Series Two of the collection contains nine boxes of slides which were taken by the scientists at the Harrison Experimental Forest for research purposes. The Series is divided into two subgroups, based on the format of the slides. The first subseries, composed of one box of standard slides, documents various research projects carried on by the Harrison scientists, mainly from 1950 till 1990. The second subseries is composed of eight boxes of three inch by five inch glass lantern slides. This particular group of images was taken in the late 1920's and early 1930's, and shows numerous scenes from lumber mills and yards from Alabama, Mississippi, Louisiana, and Florida. The glass lantern slides document types of lumber piles and methods of treating lumber, as well as blue staining and microscopic views of fungi on lumber.
Series Three is composed of all manuscript materials which relate to the Harrison Forest Experimental Station. The single box includes correspondence, pamphlets, newspaper articles, and typewritten documents which relate to the history and mission of the station. Typewritten manuscripts compose the bulk of this series.
Series Four contains all maps and blueprints associated with the collection. Since all of the material is rather large, two oversized mapcases hold the contents of the series. Blueprints of most of the buildings at the Harrison Experimental Forest, as well as numerous maps of the station and the surrounding area comprise the bulk of the series.
Concurrent with McCain Archives policy, each unique photographic image is assigned a unique number. Regardless of the size or format of the image, all duplicates will bear the same unique number. The first portion of the assigned number is derived from the manuscript number of the collection, M318 in the case of the United States Forest Service, Harrison Experimental Forest Station Collection, and the second portion of the image number is a sequential ascending whole number, beginning with one, assigned to the first photograph in Series One.

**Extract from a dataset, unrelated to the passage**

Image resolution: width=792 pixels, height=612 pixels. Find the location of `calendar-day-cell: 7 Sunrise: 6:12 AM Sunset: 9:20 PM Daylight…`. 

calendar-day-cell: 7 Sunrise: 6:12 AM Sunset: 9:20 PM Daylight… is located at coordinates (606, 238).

Therefore the first image in the collection is M318-1, and the collection ends with image M318-2265. The exception is a small group of aerial photographs which bear numbers imposed by the photographer.

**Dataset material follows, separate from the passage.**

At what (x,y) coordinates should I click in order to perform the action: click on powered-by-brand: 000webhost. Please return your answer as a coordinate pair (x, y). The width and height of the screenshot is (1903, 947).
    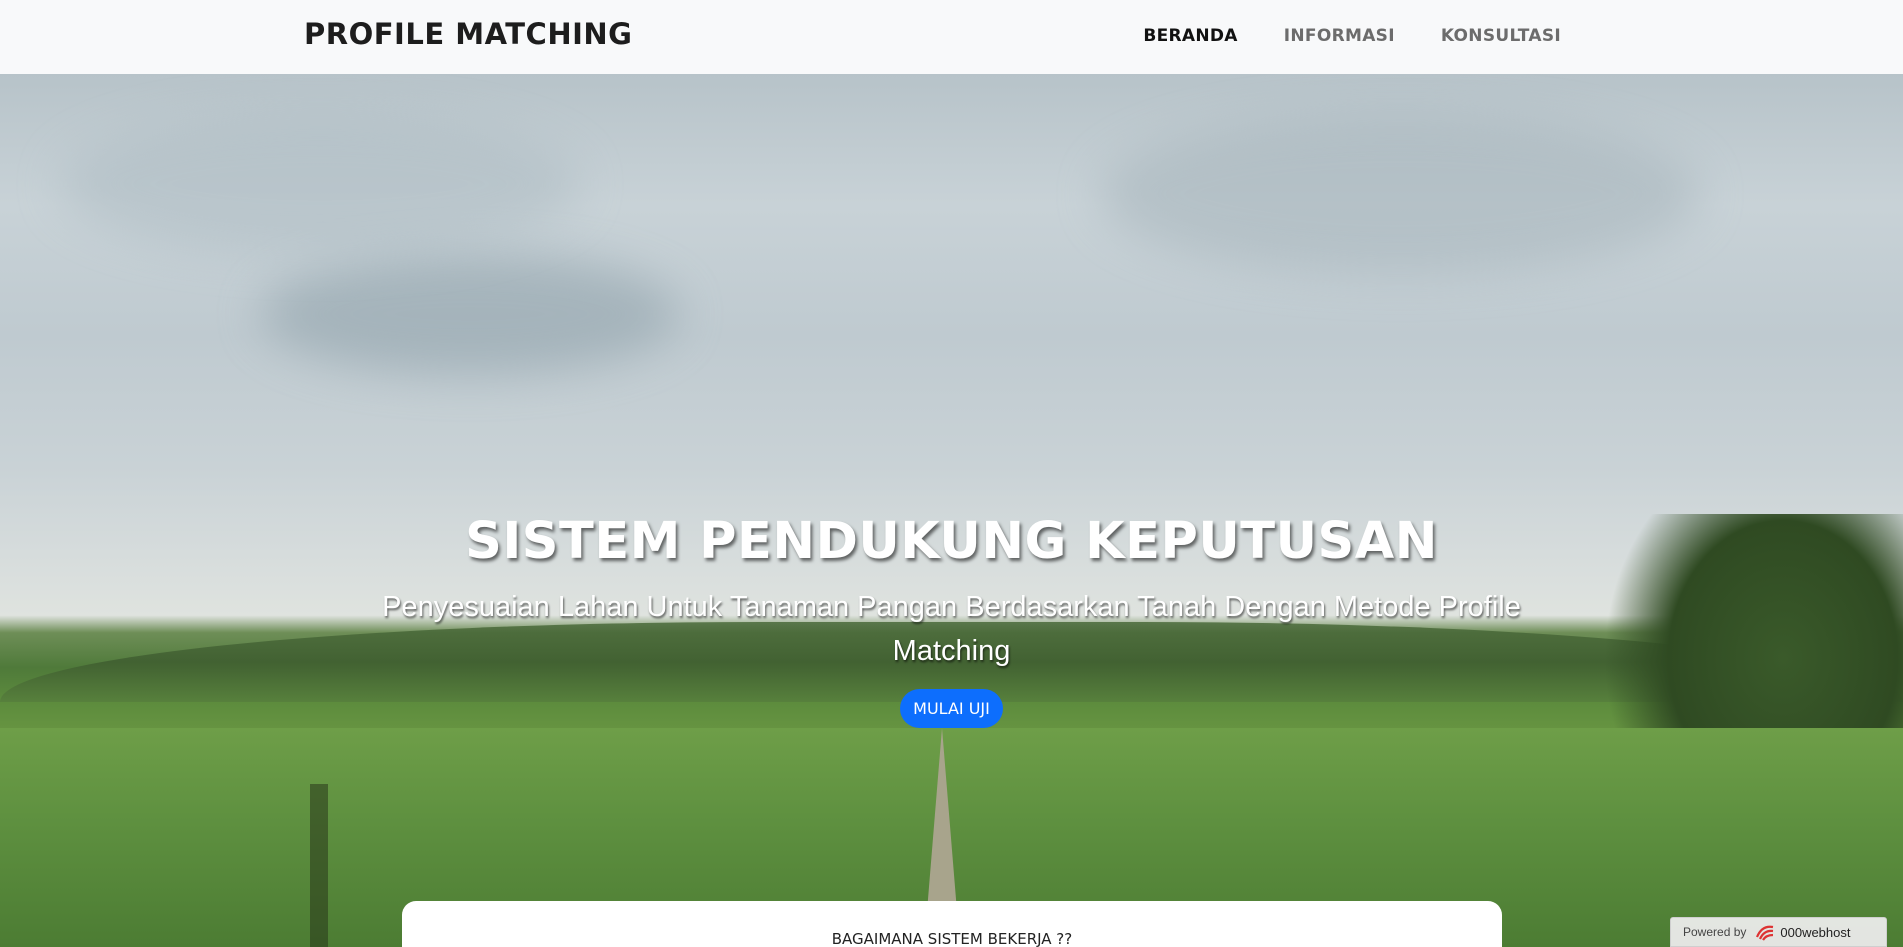
    Looking at the image, I should click on (1816, 932).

The collection would be of interest to researchers in either pine research or reforestation in the South during the twentieth century. In addition, the large numbers of photographs would be helpful to researchers interested in the lumber industry in Mississippi, Louisiana, Alabama, or Arkansas. Researchers studying the Mississippi Gulf Coast or hurricanes in the region from 1960- 1993 could also find pertinent information in the collection.